The U.S. Federal Reserve has made its first interest rate cut in over four years, lowering its key rate by 0.5 percentage points to a range of 4.75% – 5%. This larger-than expected cut, led by Fed Chair Jerome Powell, is aimed at easing concerns over rising prices and a weakning job market. The decission is seen as a relief for borrowers facing high rates for over two decades, with predictions that further reductions may happen later this year.
Powell Stated that the bold move was meant to ensure that high borrowing costs, originally imposed to control inflation, wouldn’t harm the broader U.S. economy. Despite a strong labor market, the Fed is cautious, wanting to preserve its health. The Fed’s action follows similar moves by central banks in Europe, the UK, and canada. However, some experts, like Isaac Stell from wealth club, wonder what the Fed sees ahead to warrant such an aggressive step.
ince 2022, the Fed had been raising interest rates to slow down economic activity and combat the highest inflation rates since the 1980s. Higher borrowing costs led to more expensive mortgages, car loans, and other debts, ultimately cooling down spending. Now the inflation is easing, the focus has shifted to potential damage high rates cause to economy.

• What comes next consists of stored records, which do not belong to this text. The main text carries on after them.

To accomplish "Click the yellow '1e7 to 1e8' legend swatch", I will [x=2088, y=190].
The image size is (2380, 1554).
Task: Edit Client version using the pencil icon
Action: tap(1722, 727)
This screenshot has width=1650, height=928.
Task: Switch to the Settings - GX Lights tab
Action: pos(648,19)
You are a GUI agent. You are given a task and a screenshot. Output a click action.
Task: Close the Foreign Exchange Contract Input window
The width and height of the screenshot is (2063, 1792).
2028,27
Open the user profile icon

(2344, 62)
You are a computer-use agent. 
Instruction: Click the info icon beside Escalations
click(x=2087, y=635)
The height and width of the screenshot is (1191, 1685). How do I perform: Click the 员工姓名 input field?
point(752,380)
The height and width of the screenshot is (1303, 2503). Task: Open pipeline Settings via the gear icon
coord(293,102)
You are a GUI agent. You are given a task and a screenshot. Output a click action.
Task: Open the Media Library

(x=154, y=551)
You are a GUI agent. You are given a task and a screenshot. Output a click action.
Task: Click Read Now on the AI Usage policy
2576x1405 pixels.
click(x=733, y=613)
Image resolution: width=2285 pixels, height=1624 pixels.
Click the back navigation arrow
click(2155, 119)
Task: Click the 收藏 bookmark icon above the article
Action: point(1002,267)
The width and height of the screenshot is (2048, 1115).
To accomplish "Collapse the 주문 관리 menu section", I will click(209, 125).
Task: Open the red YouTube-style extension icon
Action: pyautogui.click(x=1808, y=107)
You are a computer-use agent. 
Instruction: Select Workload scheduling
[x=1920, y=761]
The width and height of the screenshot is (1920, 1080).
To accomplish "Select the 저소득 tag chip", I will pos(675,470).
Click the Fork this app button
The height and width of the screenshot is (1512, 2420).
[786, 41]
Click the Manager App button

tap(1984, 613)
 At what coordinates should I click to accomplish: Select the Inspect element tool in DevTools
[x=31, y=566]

The U.S. unemployment rate has risen to 4.2%, up from 3.7% earlier in the year. Officials now predict inflation will drop faster than initially expected, but the jobless rate could climb further to 4.4% by the end of 2024. Powell admitted the labor market had been overheated but downplayed fears of a looming recession. He remains confident that the economy will not experience a significant downturn.